(Aim of the exercise)
List every line in the entries below that contains the string "Expand", copying each line in full. Match case.
"""
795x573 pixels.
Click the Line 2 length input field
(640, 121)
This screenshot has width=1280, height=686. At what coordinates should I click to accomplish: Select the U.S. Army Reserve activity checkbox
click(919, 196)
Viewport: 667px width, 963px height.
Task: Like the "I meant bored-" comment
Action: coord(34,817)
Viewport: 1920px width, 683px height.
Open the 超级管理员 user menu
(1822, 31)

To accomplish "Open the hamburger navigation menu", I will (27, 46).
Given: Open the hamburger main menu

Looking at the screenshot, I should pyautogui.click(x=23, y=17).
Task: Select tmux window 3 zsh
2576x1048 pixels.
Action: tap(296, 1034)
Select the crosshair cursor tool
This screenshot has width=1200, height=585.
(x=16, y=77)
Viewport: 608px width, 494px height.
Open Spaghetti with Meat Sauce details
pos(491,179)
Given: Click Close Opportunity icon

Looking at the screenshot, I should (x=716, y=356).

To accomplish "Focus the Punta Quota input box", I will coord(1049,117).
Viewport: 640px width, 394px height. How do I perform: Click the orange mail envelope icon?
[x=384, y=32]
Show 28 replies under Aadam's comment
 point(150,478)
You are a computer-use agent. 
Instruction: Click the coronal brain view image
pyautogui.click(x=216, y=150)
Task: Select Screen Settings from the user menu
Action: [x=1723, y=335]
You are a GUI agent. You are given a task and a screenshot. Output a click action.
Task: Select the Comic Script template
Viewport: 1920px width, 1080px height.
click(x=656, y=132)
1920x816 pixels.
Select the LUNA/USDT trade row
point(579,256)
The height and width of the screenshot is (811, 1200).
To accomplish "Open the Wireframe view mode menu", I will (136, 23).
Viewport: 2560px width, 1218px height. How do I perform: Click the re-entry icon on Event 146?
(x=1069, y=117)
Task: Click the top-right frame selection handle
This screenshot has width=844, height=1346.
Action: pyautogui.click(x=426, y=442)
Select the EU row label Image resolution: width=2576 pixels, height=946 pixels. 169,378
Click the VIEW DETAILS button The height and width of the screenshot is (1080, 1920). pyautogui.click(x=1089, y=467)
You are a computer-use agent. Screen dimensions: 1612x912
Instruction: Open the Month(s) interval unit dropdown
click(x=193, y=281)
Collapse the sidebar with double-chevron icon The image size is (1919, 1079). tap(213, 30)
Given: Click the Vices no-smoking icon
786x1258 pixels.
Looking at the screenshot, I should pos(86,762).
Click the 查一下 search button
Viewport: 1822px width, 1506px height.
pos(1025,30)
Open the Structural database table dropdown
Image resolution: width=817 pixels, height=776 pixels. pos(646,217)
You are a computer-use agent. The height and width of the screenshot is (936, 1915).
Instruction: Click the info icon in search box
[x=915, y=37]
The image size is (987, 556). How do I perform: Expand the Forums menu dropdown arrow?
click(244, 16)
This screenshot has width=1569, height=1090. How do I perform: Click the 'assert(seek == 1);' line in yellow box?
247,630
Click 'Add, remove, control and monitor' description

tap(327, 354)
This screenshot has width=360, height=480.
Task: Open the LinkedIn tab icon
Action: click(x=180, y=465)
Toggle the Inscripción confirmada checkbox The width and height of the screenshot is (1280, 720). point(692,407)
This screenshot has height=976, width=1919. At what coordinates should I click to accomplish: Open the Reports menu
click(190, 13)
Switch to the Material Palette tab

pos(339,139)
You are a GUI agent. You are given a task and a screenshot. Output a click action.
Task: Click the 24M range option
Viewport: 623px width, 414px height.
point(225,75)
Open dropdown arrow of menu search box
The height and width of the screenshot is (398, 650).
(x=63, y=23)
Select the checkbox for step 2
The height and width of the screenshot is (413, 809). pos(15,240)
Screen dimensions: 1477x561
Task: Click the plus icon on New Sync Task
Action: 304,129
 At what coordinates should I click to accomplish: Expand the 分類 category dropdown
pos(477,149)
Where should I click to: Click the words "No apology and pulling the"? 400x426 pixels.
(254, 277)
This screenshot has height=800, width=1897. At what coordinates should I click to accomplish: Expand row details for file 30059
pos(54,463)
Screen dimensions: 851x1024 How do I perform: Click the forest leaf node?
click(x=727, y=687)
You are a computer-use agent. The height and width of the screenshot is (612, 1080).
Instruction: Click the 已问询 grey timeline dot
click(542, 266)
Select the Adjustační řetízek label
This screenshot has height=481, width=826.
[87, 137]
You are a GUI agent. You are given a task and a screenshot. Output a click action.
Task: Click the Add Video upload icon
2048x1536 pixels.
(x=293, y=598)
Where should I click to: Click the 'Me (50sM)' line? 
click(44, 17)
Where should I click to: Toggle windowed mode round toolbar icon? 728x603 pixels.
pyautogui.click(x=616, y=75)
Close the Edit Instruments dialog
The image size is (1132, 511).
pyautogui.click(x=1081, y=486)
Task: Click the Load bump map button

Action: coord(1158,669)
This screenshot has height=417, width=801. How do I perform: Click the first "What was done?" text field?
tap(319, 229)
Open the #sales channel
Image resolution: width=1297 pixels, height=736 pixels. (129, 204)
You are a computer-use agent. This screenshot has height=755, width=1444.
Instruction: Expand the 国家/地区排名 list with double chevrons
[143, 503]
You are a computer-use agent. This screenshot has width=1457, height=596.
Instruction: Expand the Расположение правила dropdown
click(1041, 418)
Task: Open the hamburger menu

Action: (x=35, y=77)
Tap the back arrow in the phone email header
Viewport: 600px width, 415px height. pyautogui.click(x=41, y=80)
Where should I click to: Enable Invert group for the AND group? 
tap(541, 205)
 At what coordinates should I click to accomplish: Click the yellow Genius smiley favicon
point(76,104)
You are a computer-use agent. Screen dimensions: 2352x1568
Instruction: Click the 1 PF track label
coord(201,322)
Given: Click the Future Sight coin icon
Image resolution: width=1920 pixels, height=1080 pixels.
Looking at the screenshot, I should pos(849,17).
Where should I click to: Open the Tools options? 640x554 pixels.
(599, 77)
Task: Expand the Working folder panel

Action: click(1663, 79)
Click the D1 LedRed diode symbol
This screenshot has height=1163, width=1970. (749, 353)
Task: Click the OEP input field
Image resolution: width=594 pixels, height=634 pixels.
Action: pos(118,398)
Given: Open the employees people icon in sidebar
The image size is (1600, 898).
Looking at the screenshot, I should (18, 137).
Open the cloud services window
"""
(The completed task)
The image size is (987, 556). How do I perform: Expand the Forums menu dropdown arrow?
 At what coordinates should I click to accomplish: Expand the 分類 category dropdown
This screenshot has height=800, width=1897. At what coordinates should I click to accomplish: Expand row details for file 30059
Instruction: Expand the 国家/地区排名 list with double chevrons
Instruction: Expand the Расположение правила dropdown
Task: Expand the Working folder panel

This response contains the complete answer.